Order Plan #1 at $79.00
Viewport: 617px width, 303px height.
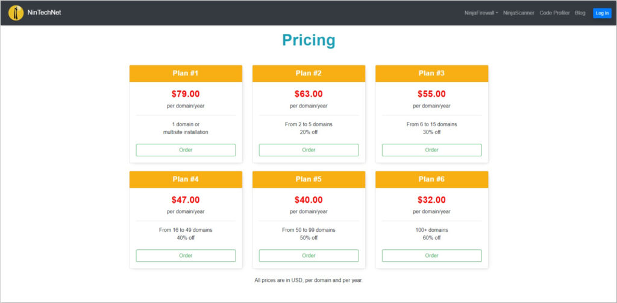(x=186, y=150)
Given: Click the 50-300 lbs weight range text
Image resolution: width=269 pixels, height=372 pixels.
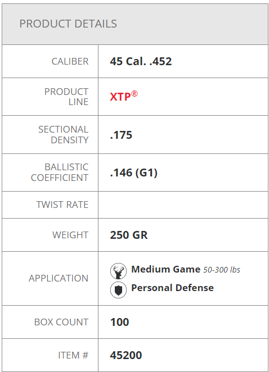Looking at the screenshot, I should 222,270.
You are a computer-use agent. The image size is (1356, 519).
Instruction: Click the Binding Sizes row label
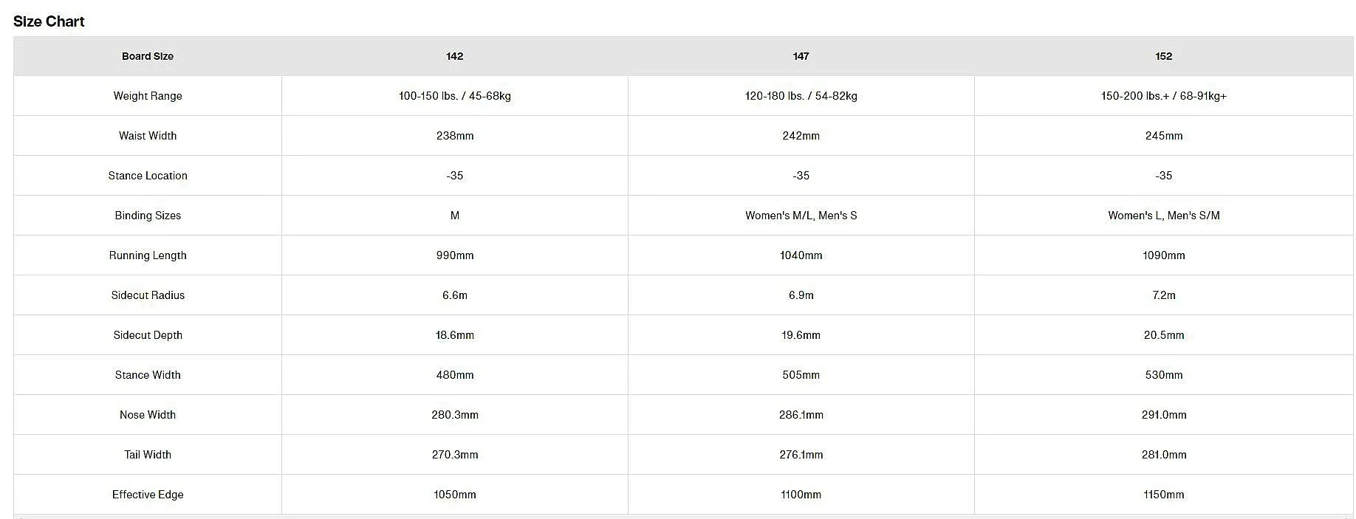pyautogui.click(x=148, y=216)
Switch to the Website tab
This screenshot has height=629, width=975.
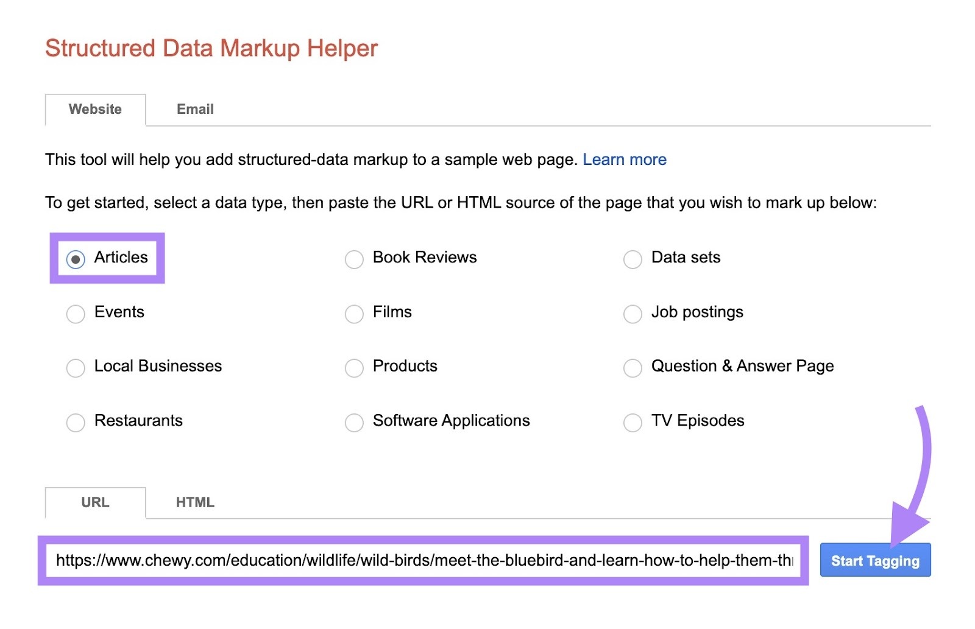(96, 110)
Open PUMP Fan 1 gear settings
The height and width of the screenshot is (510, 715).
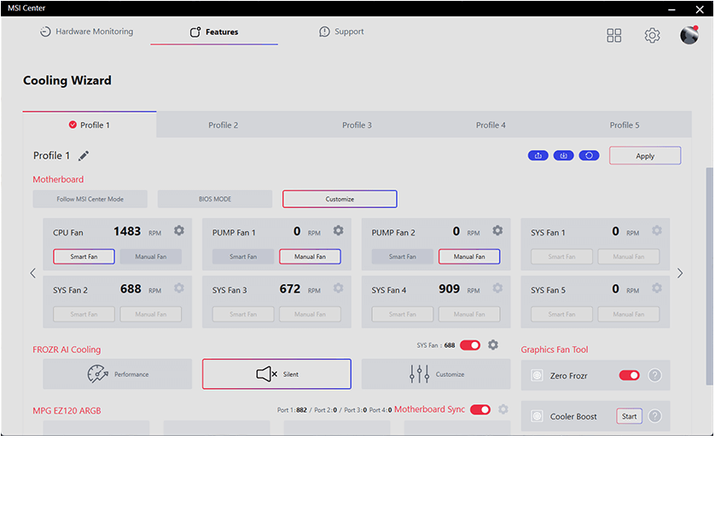point(339,231)
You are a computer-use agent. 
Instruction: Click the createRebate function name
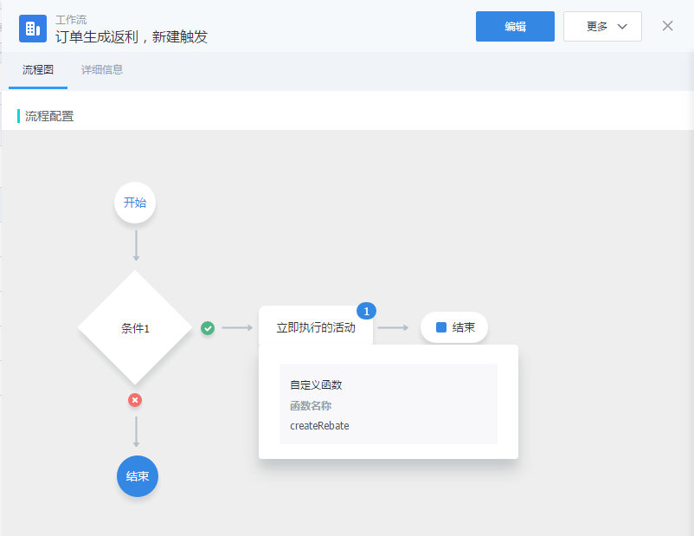[x=319, y=426]
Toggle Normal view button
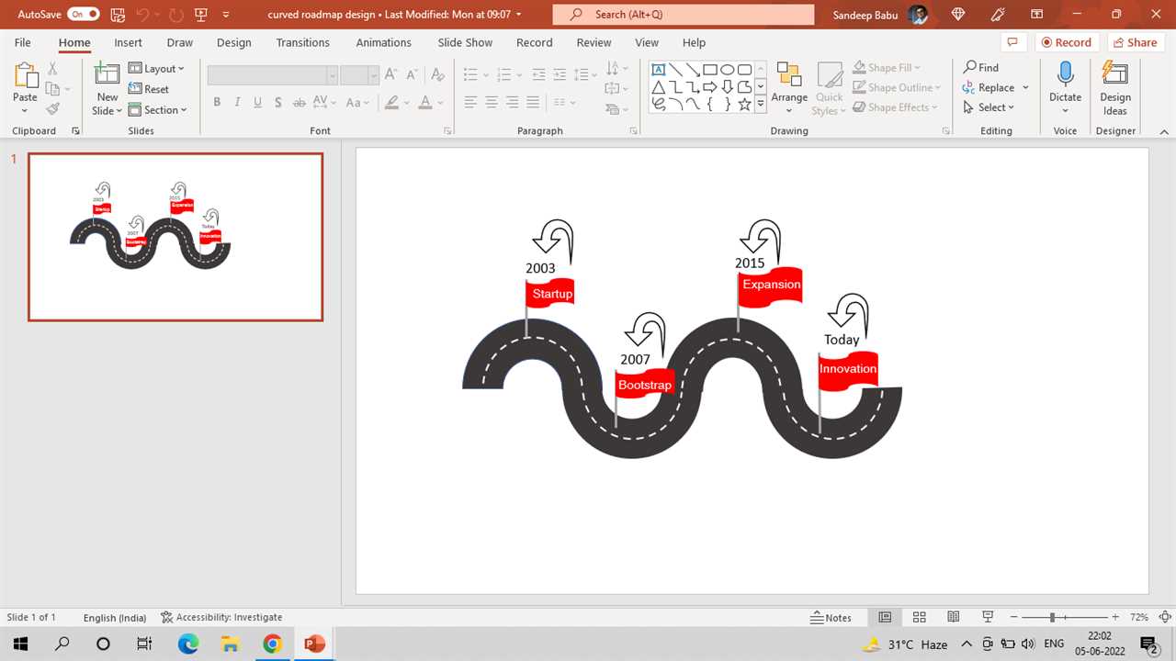Screen dimensions: 1176x661 click(885, 618)
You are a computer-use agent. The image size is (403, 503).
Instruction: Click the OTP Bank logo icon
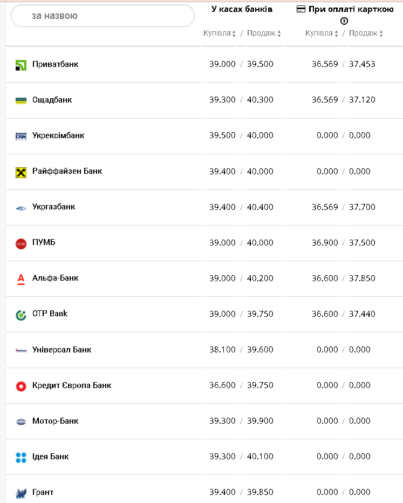[21, 315]
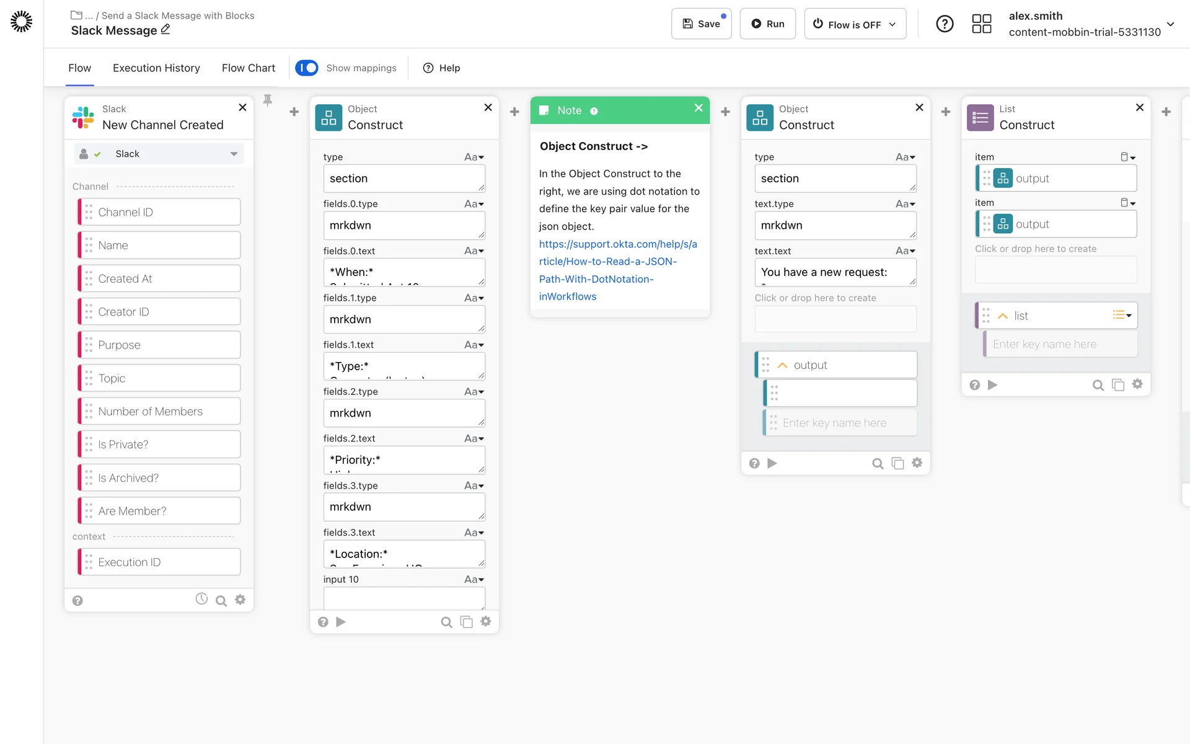Duplicate the first Object Construct card
This screenshot has height=744, width=1190.
[x=466, y=622]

*WRITTEN REQUEST:* Reproduce the records word for word, from the line containing "You are a computer-use agent. The image size is (403, 503)." through the end of the records, both ends included. Omit the pictures.

*OUTPUT OF THE EXERCISE:*
You are a computer-use agent. The image size is (403, 503).
Instruction: Click the OTP Bank logo icon
[21, 315]
Duplicate the first Object Construct card
This screenshot has height=744, width=1190.
[x=466, y=622]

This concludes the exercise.